__Requirements__
Format the lines of the records below as a JSON list of strings, one string per line with blank lines omitted, taking only the lines from the one with "Innstillinger (1413, 635)" to the one with "2025年9月 (22, 1212)", both included.

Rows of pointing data
==================================================

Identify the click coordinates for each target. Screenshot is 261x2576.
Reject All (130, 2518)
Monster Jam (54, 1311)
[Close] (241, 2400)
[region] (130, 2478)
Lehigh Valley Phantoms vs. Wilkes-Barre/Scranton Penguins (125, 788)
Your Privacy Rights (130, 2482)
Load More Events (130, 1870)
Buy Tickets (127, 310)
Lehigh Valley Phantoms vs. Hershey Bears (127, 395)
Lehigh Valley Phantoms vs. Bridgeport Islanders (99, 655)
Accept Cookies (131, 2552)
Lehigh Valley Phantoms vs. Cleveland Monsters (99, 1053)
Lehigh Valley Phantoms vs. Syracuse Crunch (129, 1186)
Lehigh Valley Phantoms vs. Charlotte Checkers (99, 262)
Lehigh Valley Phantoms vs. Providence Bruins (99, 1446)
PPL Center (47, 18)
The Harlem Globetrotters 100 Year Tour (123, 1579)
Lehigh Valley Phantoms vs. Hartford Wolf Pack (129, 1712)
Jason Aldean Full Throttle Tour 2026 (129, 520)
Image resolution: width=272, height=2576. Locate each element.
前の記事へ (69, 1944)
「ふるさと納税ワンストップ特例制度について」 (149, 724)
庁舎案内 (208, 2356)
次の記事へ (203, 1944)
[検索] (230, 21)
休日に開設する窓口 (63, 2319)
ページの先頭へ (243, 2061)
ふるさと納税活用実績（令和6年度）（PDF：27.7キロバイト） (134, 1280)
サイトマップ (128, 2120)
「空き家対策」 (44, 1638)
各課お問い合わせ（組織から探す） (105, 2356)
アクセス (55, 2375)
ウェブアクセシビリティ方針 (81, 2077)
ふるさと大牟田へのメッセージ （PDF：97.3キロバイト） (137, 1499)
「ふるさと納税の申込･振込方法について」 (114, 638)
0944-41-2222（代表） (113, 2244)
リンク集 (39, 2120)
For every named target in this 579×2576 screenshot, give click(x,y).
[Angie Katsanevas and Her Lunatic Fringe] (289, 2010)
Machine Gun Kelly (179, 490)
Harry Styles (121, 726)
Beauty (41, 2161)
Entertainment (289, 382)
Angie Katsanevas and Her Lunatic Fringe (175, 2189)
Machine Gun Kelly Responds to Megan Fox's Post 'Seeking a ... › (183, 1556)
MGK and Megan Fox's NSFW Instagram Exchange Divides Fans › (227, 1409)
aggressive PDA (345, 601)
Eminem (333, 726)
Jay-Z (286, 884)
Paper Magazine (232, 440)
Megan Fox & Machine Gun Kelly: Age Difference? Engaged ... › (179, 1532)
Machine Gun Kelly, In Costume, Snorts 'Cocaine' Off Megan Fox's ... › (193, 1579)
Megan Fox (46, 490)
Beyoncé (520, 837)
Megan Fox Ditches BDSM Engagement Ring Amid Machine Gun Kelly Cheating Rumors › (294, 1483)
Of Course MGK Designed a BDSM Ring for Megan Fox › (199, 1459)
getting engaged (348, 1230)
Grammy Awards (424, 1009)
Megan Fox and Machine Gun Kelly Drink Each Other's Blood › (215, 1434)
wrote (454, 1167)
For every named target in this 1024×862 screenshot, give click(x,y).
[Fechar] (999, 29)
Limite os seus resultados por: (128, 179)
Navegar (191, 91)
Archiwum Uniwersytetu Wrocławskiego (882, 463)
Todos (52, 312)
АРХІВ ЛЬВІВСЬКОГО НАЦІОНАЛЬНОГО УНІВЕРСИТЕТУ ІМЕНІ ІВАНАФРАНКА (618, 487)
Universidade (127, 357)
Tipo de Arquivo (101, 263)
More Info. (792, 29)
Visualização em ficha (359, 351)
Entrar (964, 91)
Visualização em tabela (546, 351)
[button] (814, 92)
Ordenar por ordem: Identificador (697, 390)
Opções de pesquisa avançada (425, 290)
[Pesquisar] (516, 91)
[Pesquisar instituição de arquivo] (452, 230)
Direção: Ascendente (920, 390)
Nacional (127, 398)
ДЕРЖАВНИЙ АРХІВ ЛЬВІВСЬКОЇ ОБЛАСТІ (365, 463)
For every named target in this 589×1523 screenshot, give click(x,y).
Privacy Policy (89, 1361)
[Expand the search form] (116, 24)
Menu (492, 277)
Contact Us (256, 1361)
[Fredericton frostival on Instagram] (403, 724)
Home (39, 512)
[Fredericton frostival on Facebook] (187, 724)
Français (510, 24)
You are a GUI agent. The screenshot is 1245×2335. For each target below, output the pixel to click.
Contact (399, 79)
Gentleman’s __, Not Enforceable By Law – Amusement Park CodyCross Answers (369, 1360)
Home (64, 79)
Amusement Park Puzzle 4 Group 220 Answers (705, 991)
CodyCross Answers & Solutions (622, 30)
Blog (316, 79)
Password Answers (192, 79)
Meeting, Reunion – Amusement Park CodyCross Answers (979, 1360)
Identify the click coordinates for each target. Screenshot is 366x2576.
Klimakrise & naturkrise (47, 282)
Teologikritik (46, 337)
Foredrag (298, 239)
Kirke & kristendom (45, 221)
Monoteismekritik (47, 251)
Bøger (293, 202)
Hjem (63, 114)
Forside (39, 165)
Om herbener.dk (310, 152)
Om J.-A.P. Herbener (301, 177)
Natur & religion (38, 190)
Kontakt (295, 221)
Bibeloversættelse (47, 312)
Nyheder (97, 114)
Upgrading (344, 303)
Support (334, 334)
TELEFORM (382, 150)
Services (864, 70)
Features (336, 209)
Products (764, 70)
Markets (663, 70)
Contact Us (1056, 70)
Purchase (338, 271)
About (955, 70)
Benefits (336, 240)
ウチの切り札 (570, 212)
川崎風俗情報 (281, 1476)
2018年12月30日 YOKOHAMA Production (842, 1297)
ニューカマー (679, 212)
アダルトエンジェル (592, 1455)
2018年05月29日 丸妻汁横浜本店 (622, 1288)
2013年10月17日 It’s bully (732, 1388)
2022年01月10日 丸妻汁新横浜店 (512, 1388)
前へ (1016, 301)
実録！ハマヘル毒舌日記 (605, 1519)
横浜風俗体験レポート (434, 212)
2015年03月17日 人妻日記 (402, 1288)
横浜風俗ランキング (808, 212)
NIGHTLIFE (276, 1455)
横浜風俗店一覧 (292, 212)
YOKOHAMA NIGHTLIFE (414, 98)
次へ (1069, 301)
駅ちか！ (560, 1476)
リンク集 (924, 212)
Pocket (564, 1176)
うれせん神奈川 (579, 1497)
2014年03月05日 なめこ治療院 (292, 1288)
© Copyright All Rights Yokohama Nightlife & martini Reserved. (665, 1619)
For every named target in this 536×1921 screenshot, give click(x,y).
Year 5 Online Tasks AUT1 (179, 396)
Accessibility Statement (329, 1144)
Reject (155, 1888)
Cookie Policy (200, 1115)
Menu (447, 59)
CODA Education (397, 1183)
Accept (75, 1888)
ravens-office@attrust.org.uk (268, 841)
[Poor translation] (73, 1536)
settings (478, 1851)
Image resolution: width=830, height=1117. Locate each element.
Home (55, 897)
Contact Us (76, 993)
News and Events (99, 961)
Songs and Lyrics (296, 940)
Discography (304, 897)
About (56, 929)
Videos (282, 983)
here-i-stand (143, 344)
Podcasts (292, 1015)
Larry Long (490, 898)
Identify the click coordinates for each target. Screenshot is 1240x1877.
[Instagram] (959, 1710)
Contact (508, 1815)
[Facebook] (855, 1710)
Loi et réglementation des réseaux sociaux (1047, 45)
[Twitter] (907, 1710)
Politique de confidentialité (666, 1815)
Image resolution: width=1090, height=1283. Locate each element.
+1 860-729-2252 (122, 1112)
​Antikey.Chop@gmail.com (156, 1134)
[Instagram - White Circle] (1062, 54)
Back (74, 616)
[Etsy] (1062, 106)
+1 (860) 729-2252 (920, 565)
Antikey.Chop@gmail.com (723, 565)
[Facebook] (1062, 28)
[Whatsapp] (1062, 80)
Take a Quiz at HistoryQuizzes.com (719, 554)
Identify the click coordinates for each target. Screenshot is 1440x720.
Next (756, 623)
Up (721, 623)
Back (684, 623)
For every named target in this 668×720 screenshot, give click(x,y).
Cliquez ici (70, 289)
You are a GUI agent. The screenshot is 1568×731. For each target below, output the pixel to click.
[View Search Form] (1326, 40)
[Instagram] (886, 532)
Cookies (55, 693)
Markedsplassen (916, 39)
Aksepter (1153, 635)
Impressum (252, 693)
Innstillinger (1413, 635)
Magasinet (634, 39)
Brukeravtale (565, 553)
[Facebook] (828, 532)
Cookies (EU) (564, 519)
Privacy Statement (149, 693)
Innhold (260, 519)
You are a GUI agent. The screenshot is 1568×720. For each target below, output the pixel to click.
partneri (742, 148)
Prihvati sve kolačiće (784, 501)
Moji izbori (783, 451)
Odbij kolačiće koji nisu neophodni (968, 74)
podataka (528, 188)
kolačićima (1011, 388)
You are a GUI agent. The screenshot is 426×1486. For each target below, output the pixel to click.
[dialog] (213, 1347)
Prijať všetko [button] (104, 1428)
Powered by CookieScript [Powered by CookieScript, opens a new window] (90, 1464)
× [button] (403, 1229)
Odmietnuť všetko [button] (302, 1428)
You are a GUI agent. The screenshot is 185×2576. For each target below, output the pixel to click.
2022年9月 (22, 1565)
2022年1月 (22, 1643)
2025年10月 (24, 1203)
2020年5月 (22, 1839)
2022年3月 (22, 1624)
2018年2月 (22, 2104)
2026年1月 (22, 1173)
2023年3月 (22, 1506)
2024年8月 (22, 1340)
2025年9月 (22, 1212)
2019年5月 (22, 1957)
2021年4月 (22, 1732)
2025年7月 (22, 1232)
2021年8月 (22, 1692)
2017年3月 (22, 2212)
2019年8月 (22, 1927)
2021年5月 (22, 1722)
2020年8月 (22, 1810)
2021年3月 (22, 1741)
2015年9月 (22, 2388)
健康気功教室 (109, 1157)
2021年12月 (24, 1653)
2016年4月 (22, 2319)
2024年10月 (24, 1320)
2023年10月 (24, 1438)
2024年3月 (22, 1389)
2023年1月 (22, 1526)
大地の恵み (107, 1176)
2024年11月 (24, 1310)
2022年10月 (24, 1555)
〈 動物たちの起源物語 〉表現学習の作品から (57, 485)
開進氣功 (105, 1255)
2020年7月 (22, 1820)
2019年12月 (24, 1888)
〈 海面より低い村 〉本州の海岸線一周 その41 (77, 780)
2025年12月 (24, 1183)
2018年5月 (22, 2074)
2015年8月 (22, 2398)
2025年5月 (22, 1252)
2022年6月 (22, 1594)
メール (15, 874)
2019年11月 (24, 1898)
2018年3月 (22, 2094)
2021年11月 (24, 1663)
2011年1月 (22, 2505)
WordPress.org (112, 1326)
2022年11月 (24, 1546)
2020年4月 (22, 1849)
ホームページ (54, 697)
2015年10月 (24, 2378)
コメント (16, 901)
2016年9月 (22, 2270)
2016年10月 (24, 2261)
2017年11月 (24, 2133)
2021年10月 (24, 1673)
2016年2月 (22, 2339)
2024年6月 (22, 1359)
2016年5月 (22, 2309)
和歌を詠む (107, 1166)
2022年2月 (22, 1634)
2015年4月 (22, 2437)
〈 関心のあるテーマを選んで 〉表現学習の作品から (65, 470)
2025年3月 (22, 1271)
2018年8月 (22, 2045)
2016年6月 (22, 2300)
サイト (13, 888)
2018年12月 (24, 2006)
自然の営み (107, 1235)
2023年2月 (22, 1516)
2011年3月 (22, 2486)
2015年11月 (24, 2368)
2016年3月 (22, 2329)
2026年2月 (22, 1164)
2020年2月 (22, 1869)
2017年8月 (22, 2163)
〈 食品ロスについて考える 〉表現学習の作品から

==================================================

__Task result__
[
  "Innstillinger (1413, 635)",
  "Magasinet (634, 39)",
  "Brukeravtale (565, 553)",
  "[Facebook] (828, 532)",
  "Cookies (EU) (564, 519)",
  "Privacy Statement (149, 693)",
  "Innhold (260, 519)",
  "You are a GUI agent. The screenshot is 1568×720. For each target below, output the pixel to click.",
  "partneri (742, 148)",
  "Prihvati sve kolačiće (784, 501)",
  "Moji izbori (783, 451)",
  "Odbij kolačiće koji nisu neophodni (968, 74)",
  "podataka (528, 188)",
  "kolačićima (1011, 388)",
  "You are a GUI agent. The screenshot is 426×1486. For each target below, output the pixel to click.",
  "[dialog] (213, 1347)",
  "Prijať všetko [button] (104, 1428)",
  "Powered by CookieScript [Powered by CookieScript, opens a new window] (90, 1464)",
  "× [button] (403, 1229)",
  "Odmietnuť všetko [button] (302, 1428)",
  "You are a GUI agent. The screenshot is 185×2576. For each target below, output the pixel to click.",
  "2022年9月 (22, 1565)",
  "2022年1月 (22, 1643)",
  "2025年10月 (24, 1203)",
  "2020年5月 (22, 1839)",
  "2022年3月 (22, 1624)",
  "2018年2月 (22, 2104)",
  "2026年1月 (22, 1173)",
  "2023年3月 (22, 1506)",
  "2024年8月 (22, 1340)",
  "2025年9月 (22, 1212)"
]